Work instructions: Skip all pictures; return exactly the lines from the one containing "Screen dimensions: 1406x840" through the end of the data.

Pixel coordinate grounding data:
* * * * *
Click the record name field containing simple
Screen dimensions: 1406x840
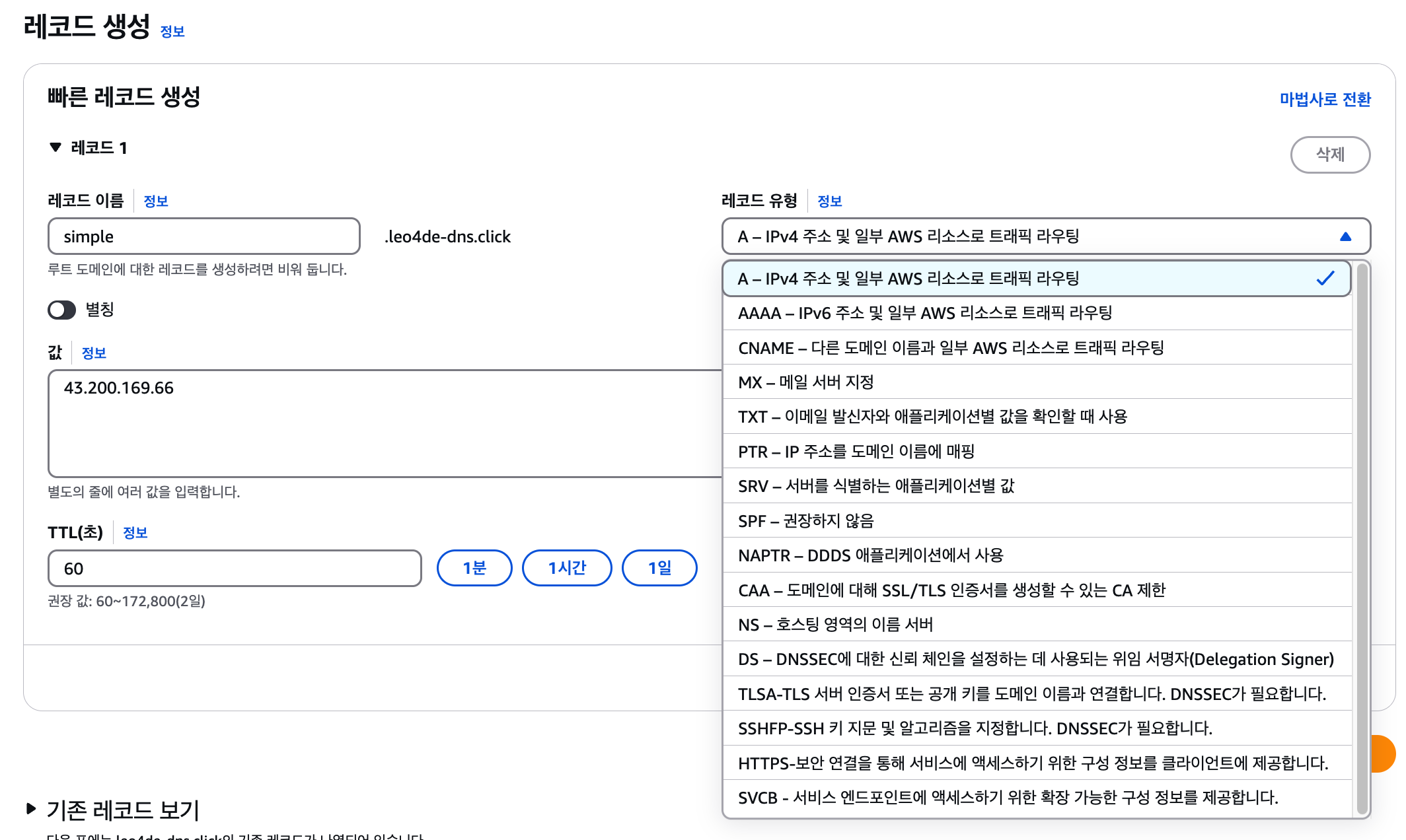pyautogui.click(x=204, y=236)
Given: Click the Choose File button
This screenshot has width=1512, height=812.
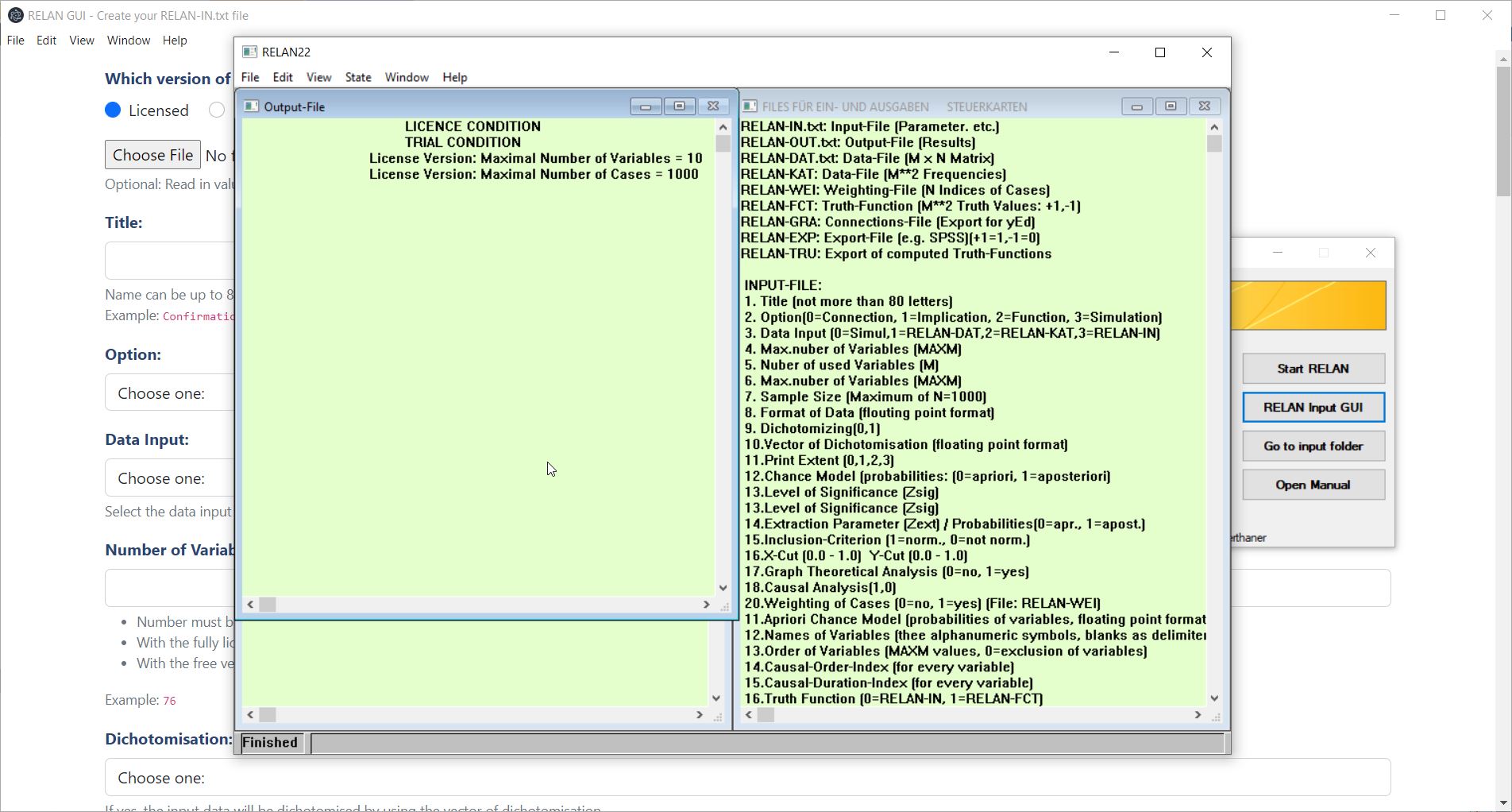Looking at the screenshot, I should click(152, 154).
* * * * *
Answer to the exercise:
Screen dimensions: 1406x840
pyautogui.click(x=204, y=236)
Given: Click the Choose File button
This screenshot has width=1512, height=812.
Looking at the screenshot, I should click(152, 154).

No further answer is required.